Frequently Asked Questions
How much Claude Code API usage will a weekend build realistically cost?
For a focused build with one well-written CLAUDE.md and disciplined sessions, expect GBP 3 to 7 in API usage. Chatty, unfocused sessions with lots of back-and-forth rewriting can push it to GBP 10 to 15. If you're going well past that in one weekend, your prompts are probably too vague — tighten the spec, commit more often, and reset context between major features.
Do I legally need to register with the ICO for a UK micro-SaaS?
If you're processing personal data — which includes email addresses used for authentication or billing — then yes. It's a legal requirement for UK data controllers and costs GBP 40 to 60 per year depending on your size. Takes 20 minutes online. Do it before your first paying customer, not after.
Can I avoid a cookie banner completely under the DUA Act 2025?
Yes, if you stick to cookieless first-party analytics like Plausible or Vercel Analytics and you don't use any third-party marketing trackers. The first-party analytics exemption is designed exactly for this case. The moment you add Google Analytics, Meta Pixel, or similar, you need a proper consent banner.
Is Stripe GB different from a normal Stripe account?
The Stripe account itself is the same product, but creating it with a UK business and setting GBP as the presentment currency gives you UK card rates (1.5% + 20p), GBP-denominated payouts to a UK bank, UK-friendly invoicing, and proper handling of VAT if you're registered. You can still accept international cards — you're just defaulting to UK-first.
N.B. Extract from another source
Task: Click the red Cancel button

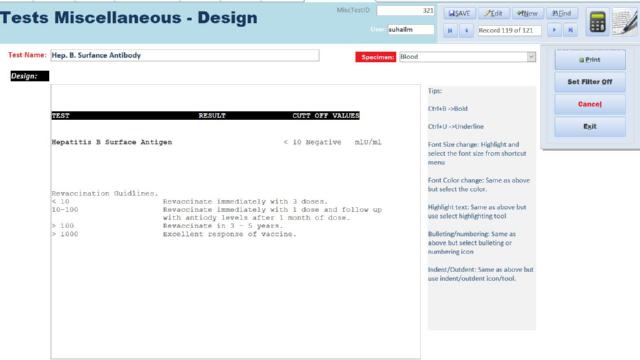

Should I incorporate as a Ltd before my weekend build?
Almost never for a first weekend build. Operate as a sole trader under the GBP 1,000 trading allowance to validate the idea. Once you're making real money consistently, or if your product touches B2B customers who want to see a registered company on the invoice, incorporate then. Companies House is a 15-minute form and about GBP 12. Don't let "should I be Ltd?" delay you shipping.